-- Opening Marker --
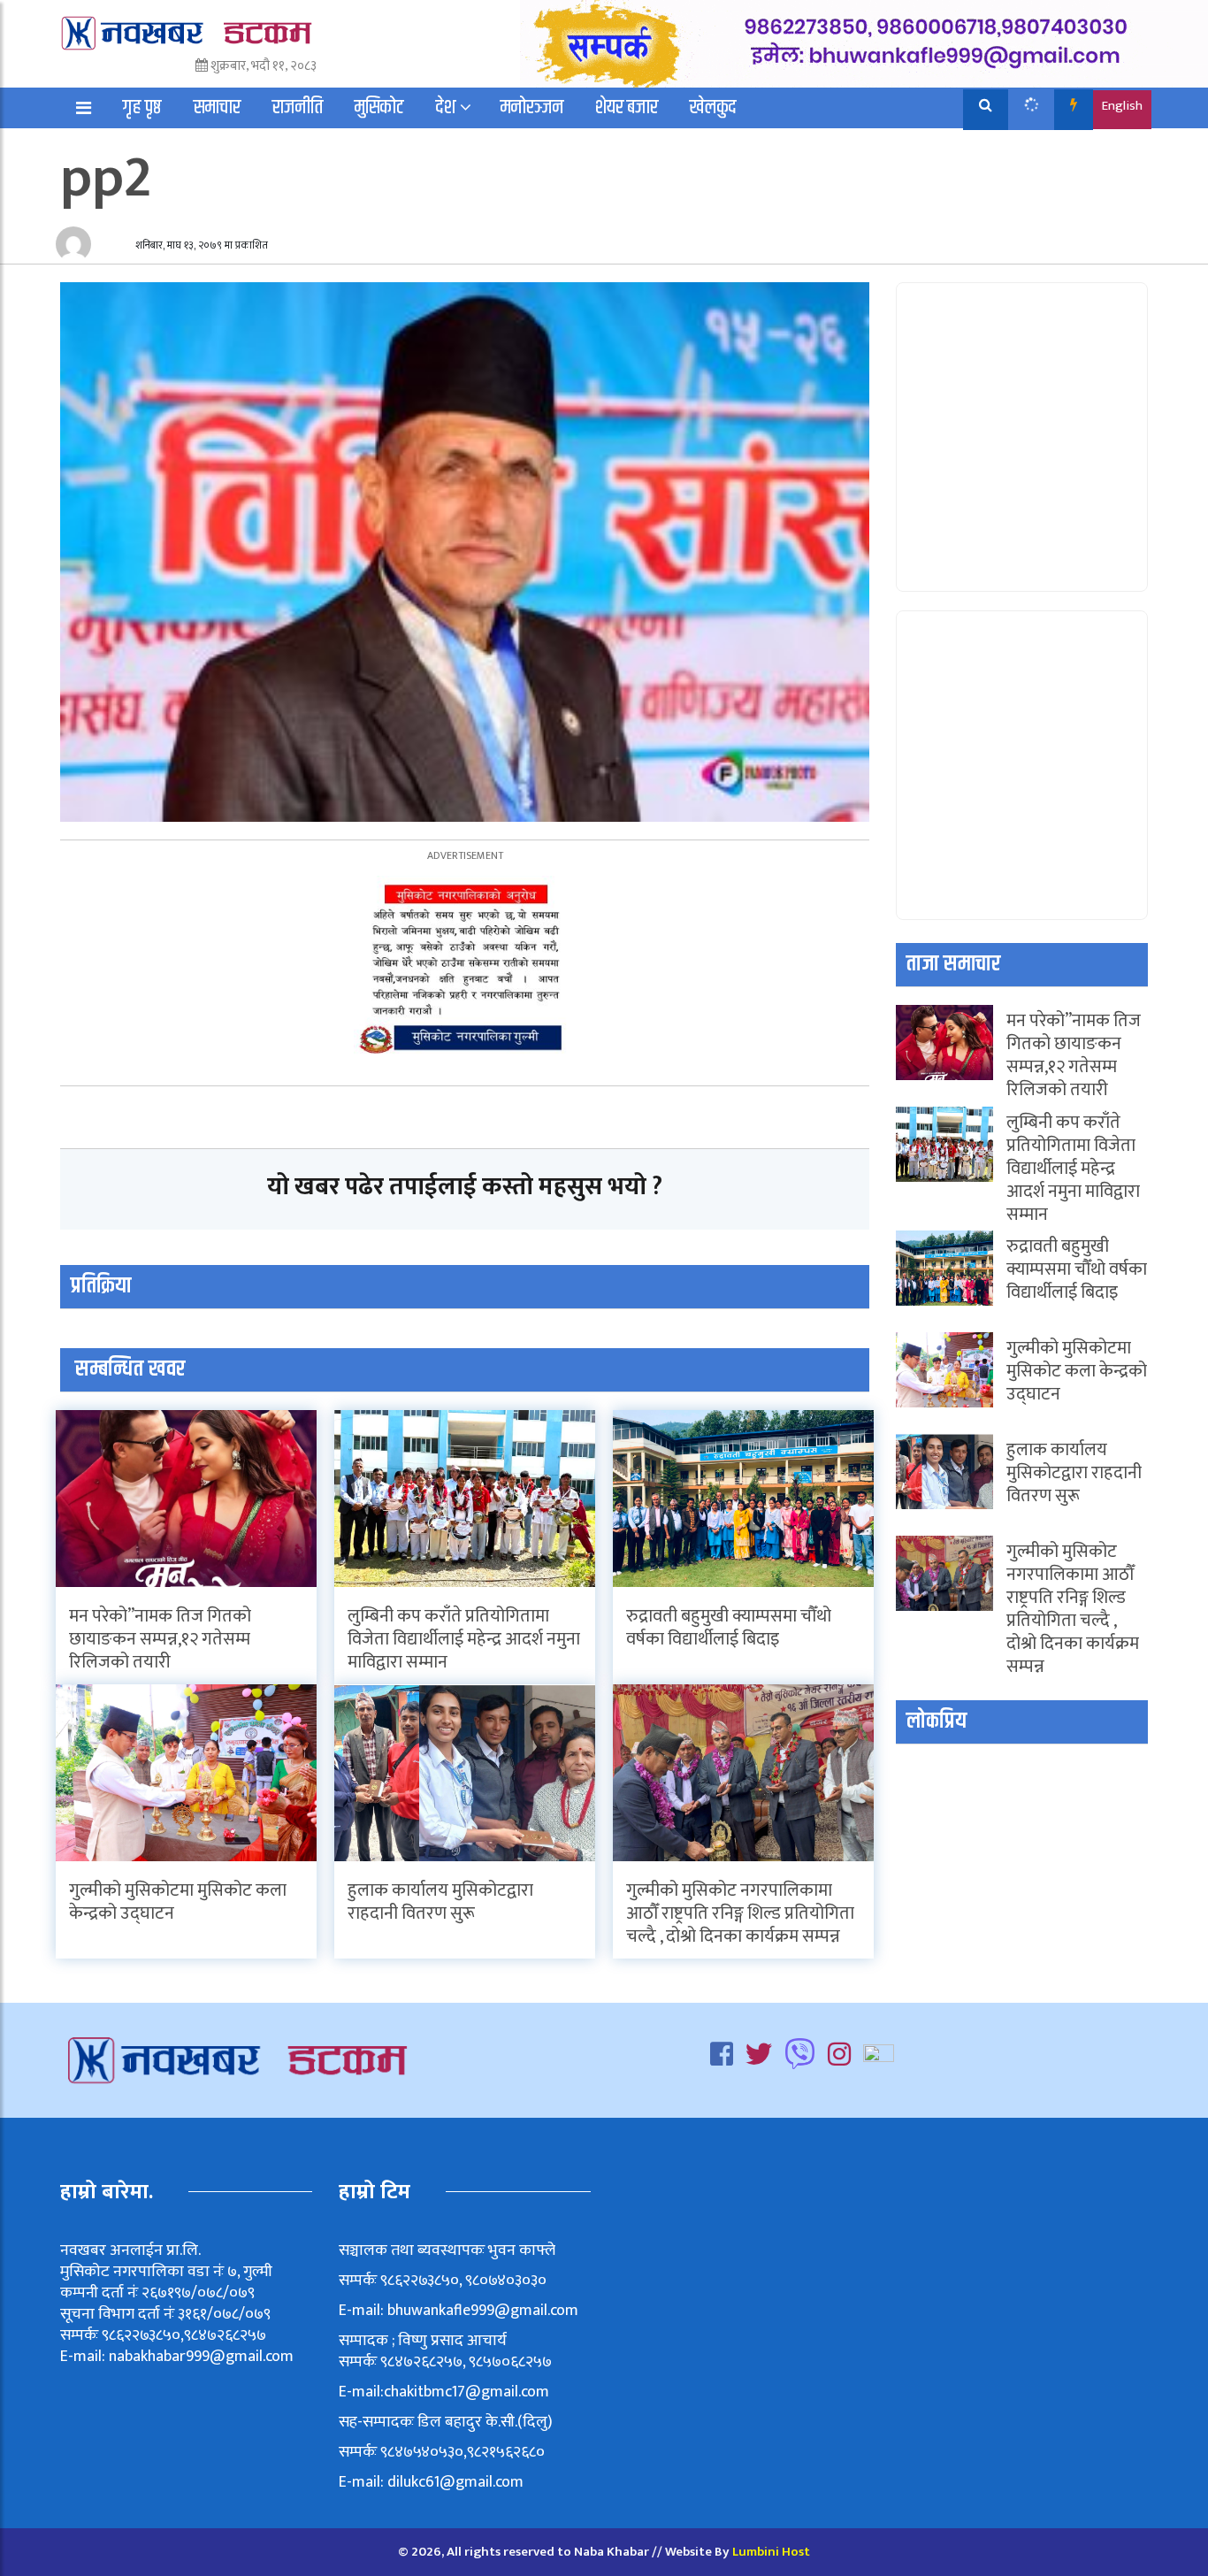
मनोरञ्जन (532, 108)
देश (445, 108)
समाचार (217, 108)
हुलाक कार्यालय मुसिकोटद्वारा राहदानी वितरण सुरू (440, 1901)
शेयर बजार (626, 108)
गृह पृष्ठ (142, 108)
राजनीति (297, 108)
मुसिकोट (379, 108)
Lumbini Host (771, 2552)
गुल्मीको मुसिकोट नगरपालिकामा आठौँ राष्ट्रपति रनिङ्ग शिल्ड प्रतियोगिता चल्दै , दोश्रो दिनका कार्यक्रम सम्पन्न (740, 1913)
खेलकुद (713, 108)
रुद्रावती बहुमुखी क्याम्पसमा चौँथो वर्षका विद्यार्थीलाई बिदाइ (728, 1627)
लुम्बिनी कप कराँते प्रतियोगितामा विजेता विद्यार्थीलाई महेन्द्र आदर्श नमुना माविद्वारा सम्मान (464, 1639)
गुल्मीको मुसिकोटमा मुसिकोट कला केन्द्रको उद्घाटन (178, 1901)
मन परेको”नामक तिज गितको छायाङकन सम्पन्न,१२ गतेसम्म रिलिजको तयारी (160, 1639)
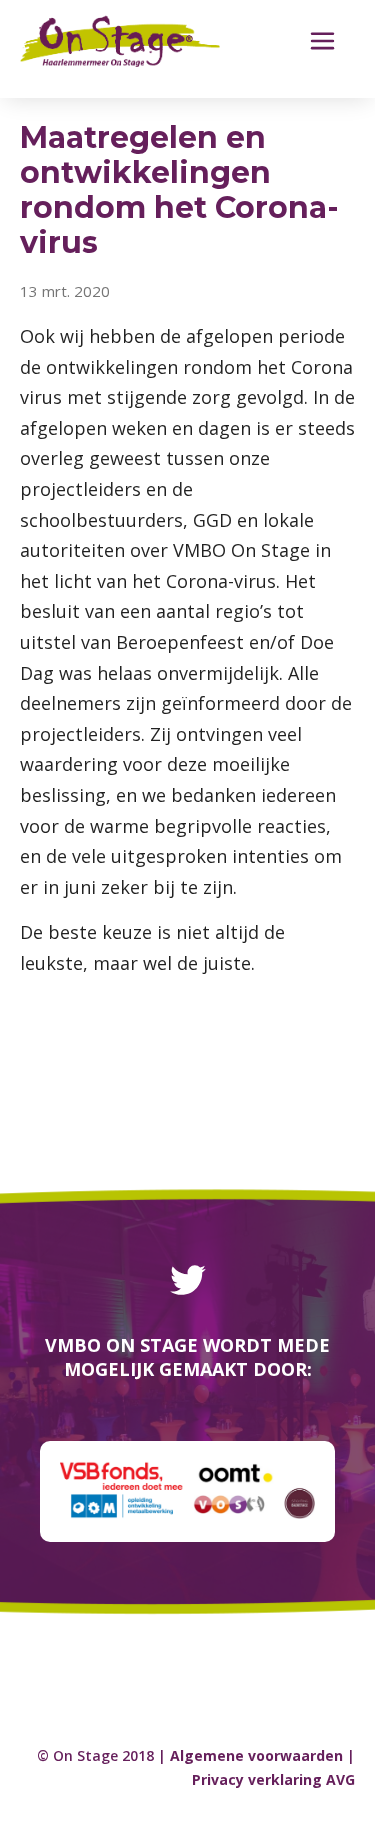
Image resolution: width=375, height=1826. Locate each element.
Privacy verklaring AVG (273, 1779)
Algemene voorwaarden (256, 1755)
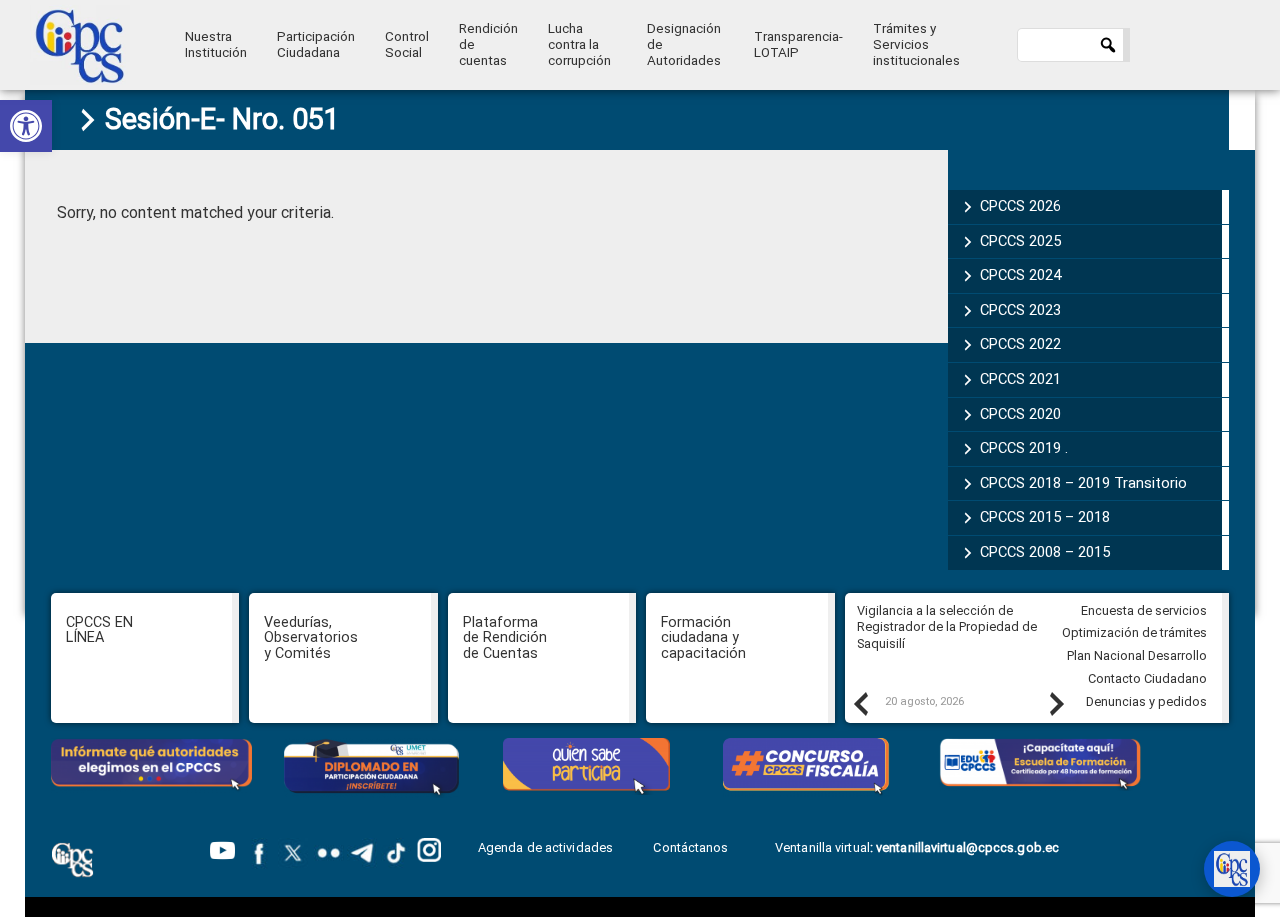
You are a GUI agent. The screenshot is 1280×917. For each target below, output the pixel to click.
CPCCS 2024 (1020, 275)
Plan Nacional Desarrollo (1137, 655)
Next (1056, 703)
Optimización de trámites (1134, 632)
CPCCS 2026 (1020, 206)
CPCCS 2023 (1020, 310)
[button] (26, 126)
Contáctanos (692, 847)
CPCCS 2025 (1020, 241)
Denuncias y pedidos (1146, 701)
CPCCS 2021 (1020, 379)
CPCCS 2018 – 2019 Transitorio (1083, 483)
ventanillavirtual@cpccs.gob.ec (967, 847)
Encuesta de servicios (1144, 610)
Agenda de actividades (545, 847)
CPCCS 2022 (1020, 344)
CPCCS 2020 (1020, 414)
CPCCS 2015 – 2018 (1045, 517)
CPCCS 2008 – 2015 (1045, 552)
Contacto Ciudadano (1147, 678)
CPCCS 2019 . (1024, 448)
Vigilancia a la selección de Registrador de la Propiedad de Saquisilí (947, 627)
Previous (860, 703)
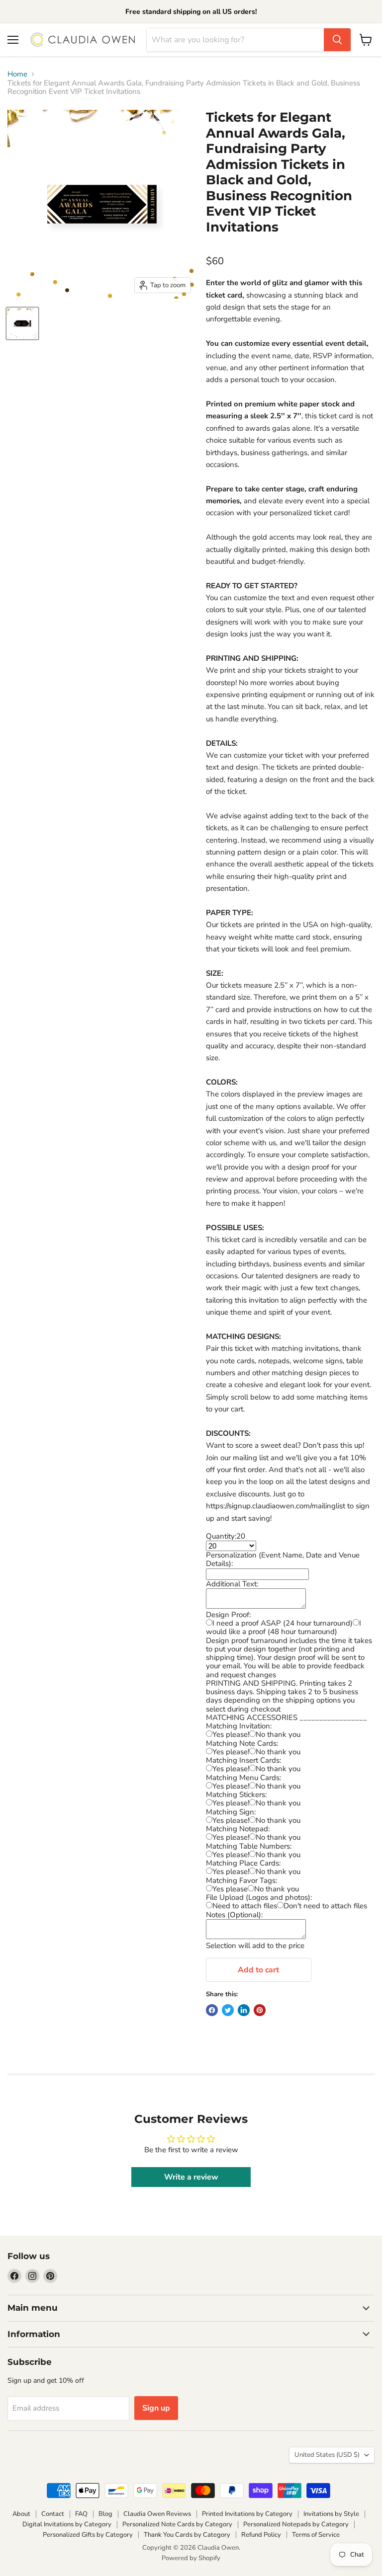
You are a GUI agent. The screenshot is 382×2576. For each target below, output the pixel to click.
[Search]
-- Closing Marker --
Please give again, word for word, the lines from the one containing "CPCCS 2008 – 2015 (1045, 552)" through the last line of the listing above, inclusive, and leave out pictures.

=== Exercise answer ===
CPCCS 2008 – 2015 (1045, 552)
Contacto Ciudadano (1147, 678)
CPCCS 2019 . (1024, 448)
Vigilancia a la selección de Registrador de la Propiedad de Saquisilí (947, 627)
Previous (860, 703)
You are a GUI agent. The screenshot is 382×2576. For each target below, output the pixel to click.
[Search]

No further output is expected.